An echo subtractor is one of the key components of an echo canceller. It also distinguishes it from a pure echo suppressor, that only attenuates the signal when echo is present. The main benefit of an echo canceller is improved performance in situations with simultaneous speech from both ends in the communication (so called double-talk) and also an increased transparency to low-level near-end sound, which increases the naturalness of the conversation.
Echo subtraction is usually implemented using a linear model, primarily because a linear model is computationally simple to estimate, but also because it is much harder to find an appropriate nonlinear model that works in general. For these reasons the echo subtraction generally cannot remove nonlinear echoes originating from nonlinearities in the echo path.
Another key component in an echo canceller is a residual echo suppressor, which reduces any residual echoes present in the output from the echo subtractor to such a level that the requirements on echo attenuation imposed by the relevant standards are fulfilled, and to such a level that the residual echo is not noticeable in the presence of the near-end signal.
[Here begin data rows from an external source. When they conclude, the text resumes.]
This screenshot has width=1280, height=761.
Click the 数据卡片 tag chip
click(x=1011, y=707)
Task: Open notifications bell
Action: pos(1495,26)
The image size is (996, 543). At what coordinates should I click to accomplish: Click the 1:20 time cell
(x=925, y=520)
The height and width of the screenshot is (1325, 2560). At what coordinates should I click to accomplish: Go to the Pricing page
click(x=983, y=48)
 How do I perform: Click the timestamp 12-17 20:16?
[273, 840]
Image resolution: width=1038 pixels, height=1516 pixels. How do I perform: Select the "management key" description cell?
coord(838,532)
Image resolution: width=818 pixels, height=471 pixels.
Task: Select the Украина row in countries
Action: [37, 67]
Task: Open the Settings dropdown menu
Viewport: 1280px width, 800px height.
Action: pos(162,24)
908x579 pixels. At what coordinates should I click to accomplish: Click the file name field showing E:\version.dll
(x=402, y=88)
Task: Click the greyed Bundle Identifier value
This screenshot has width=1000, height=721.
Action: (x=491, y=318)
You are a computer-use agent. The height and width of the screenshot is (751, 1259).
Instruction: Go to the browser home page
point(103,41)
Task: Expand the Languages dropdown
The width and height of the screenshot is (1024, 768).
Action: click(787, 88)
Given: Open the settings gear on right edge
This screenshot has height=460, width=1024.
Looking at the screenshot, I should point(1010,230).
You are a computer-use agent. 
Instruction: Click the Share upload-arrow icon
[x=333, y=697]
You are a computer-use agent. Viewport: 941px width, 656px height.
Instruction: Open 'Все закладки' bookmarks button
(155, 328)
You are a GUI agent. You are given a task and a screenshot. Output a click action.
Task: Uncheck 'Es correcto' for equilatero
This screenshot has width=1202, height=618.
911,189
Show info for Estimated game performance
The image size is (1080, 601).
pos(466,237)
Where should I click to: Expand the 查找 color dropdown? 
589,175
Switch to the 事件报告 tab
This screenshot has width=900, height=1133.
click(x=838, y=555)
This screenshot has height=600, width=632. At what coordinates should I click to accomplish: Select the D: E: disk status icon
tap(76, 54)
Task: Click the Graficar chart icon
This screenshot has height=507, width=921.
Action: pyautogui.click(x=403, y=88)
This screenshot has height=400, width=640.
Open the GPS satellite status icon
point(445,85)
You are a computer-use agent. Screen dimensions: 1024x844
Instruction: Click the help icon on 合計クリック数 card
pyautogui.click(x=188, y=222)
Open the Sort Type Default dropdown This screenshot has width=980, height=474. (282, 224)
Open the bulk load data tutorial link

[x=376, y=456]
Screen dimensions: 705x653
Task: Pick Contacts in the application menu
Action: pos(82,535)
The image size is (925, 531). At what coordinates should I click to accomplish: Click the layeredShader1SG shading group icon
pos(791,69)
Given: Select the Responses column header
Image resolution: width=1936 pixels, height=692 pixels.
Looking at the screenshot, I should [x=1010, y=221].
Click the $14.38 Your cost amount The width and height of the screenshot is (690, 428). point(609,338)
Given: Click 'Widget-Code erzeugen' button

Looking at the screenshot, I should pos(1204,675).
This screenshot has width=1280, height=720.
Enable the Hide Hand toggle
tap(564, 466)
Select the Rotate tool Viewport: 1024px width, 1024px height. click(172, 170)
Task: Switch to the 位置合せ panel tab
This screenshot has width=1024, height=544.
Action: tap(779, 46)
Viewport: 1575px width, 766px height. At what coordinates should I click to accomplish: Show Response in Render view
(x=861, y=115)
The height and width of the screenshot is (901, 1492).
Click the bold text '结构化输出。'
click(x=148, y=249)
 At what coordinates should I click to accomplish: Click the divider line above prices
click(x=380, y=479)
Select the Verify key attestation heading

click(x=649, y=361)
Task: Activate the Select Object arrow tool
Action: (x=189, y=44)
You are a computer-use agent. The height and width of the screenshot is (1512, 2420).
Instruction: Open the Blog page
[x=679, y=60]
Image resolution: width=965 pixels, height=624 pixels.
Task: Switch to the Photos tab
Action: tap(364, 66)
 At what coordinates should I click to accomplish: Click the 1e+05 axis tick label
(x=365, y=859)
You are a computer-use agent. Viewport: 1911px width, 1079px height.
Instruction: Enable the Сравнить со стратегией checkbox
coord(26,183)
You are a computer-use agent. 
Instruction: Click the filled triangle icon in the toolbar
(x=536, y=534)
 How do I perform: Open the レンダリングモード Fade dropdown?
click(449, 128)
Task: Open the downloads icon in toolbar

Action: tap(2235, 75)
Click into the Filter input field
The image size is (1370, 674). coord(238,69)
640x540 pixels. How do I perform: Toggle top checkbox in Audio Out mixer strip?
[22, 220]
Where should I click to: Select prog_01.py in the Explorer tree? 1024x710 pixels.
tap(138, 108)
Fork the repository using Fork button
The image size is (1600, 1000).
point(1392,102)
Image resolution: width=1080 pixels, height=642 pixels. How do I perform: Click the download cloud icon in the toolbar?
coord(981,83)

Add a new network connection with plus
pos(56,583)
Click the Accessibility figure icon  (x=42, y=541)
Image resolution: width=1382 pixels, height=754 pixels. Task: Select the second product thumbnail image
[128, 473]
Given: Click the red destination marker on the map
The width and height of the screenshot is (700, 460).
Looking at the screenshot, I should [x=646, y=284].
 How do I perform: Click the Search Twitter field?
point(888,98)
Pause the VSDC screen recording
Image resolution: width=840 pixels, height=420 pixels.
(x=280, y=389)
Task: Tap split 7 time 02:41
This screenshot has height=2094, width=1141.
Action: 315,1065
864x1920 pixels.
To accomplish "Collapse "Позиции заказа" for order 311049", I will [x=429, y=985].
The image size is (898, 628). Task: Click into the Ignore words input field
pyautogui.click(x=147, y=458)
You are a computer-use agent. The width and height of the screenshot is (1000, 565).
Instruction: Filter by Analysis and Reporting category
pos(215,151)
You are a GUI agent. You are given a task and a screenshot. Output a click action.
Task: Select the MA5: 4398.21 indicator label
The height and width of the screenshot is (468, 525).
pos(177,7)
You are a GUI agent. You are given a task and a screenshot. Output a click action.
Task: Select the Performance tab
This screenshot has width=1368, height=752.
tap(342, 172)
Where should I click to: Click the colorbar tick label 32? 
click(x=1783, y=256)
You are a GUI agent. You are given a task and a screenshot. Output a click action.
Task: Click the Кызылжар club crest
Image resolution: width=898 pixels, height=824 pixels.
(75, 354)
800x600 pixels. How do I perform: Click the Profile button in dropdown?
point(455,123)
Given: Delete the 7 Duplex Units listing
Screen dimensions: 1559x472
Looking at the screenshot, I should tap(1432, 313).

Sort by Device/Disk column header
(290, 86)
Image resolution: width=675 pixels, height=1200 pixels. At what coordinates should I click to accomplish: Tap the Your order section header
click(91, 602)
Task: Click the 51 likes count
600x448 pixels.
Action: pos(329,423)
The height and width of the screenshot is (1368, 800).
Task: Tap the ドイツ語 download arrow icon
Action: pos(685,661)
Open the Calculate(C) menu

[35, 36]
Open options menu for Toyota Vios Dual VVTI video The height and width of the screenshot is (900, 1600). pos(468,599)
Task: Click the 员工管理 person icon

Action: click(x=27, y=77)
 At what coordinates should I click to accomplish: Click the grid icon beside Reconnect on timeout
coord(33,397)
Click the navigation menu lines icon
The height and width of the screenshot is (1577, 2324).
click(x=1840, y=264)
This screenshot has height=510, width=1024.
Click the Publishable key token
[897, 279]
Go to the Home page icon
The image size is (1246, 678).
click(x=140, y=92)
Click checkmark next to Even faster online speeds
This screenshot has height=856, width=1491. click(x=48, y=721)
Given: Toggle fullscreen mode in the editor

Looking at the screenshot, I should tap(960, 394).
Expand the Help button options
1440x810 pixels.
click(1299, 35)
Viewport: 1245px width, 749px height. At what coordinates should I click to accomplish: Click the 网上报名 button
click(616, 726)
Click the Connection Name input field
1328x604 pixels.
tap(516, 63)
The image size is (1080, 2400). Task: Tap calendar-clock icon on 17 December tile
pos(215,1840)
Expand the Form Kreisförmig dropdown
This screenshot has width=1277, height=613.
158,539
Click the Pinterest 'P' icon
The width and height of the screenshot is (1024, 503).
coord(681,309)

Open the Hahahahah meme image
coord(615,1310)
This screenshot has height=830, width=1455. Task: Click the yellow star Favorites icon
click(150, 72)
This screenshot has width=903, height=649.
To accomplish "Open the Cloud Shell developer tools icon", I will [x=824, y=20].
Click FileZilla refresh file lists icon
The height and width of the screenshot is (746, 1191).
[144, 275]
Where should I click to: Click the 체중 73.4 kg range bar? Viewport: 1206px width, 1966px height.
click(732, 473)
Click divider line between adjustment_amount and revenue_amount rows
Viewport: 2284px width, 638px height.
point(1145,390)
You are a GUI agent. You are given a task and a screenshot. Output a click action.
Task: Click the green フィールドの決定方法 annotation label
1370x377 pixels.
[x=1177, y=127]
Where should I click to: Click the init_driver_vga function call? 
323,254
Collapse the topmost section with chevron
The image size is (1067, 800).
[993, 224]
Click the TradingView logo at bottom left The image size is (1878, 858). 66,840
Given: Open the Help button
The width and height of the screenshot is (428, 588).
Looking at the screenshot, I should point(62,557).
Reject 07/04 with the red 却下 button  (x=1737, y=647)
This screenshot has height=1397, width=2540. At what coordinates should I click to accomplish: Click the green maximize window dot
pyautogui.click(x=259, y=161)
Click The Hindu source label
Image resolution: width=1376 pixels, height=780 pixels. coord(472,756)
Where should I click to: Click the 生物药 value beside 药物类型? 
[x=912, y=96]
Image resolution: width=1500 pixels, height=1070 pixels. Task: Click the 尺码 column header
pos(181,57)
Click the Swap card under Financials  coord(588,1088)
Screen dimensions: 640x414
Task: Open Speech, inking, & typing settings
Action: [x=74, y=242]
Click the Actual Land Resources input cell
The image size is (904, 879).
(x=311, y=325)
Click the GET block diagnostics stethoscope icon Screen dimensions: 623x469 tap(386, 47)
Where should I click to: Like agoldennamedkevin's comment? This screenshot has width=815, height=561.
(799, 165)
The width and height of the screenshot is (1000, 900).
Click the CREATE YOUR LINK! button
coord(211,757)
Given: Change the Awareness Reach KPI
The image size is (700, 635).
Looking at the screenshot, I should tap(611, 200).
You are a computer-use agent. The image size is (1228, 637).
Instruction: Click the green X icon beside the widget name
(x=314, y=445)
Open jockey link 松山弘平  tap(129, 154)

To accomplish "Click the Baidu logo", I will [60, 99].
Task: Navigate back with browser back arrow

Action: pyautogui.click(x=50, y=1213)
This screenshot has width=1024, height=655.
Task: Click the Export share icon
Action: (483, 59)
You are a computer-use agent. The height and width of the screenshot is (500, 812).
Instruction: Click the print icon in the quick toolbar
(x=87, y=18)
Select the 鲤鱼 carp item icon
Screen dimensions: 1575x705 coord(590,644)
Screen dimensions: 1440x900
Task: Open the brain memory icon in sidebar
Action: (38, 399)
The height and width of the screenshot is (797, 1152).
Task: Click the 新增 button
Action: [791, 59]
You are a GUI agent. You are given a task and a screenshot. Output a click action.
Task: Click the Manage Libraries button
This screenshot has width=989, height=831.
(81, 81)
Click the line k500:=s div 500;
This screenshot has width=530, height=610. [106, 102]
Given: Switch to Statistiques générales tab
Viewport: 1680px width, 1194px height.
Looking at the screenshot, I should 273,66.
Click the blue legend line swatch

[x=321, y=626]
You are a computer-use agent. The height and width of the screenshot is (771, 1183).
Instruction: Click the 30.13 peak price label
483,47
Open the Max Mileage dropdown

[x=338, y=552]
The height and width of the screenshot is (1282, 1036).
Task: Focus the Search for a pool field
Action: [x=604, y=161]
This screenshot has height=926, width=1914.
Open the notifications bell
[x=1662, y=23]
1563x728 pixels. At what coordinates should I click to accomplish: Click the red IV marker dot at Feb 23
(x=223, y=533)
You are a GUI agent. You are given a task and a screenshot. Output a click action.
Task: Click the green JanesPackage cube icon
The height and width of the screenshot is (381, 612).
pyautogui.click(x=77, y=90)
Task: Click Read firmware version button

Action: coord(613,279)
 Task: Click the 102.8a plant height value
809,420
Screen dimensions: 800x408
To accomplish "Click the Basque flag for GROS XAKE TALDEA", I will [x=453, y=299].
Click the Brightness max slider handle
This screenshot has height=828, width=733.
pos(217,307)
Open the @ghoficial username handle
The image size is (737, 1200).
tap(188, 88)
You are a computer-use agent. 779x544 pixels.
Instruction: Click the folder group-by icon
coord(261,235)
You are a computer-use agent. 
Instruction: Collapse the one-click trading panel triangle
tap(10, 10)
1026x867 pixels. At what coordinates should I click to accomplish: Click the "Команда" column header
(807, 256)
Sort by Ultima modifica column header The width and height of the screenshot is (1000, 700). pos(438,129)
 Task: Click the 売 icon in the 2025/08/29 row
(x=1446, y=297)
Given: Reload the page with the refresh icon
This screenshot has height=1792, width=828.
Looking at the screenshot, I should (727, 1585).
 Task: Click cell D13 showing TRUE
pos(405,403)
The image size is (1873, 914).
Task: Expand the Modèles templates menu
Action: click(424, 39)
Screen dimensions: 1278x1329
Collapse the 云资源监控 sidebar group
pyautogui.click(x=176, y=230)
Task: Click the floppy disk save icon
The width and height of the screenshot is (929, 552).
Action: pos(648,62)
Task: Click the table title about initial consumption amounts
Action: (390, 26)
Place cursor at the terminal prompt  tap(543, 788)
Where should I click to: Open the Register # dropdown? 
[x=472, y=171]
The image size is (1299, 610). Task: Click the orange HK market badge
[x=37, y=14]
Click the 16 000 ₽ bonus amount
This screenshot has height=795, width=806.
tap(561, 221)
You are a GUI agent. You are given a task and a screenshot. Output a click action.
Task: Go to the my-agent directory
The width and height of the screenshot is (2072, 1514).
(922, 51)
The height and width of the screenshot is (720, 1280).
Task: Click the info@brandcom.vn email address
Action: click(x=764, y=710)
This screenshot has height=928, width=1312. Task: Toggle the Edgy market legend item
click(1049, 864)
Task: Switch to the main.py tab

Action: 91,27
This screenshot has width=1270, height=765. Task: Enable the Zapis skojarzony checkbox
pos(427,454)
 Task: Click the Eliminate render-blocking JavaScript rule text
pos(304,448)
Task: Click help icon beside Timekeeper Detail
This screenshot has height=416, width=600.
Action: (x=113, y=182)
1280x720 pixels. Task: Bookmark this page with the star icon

However, since the suppression performed by the residual echo suppressor also affects the desired near-end signal if the frequency content of the near-end signal and the residual echo are overlapping, the suppression performed by the residual echo suppressor should be as small as possible, as the transparency loss (of the near-end signal) introduced by this component is directly related to the amount of suppression performed.
Harmonic overtones in the loudspeaker output caused by nonlinearities will be picked up by the microphone as nonlinear echoes. These echoes also need to be removed by the echo canceller. However, as the echo subtractor is based on a linear model of the echo path, the echo subtractor cannot reduce the nonlinear echoes. These must therefore be removed by the residual echo suppressor. In order to do this the residual echo suppressor needs an estimate of the power of the nonlinear echoes. Furthermore, this estimate has to be accurate, since otherwise the residual echo suppressor needs to perform extra suppression (plan for a worst case scenario) in order to compensate for the uncertainty in the nonlinear echo power estimate. This will then result in reduced echo canceller transparency of the near-end signal, which is undesirable.
One class of methods [1-4] of modeling harmonic loudspeaker nonlinearities is based on a Volterra model using powers of the loudspeaker input signal. This is, however, computationally very complex. Furthermore, the harmonics produced by the Volterra model are typically aliased, so an up/down-sampling scheme is needed to avoid the aliasing to affect the power estimate of the harmonic loudspeaker nonlinearities, which makes the Volterra-based solution even more complex.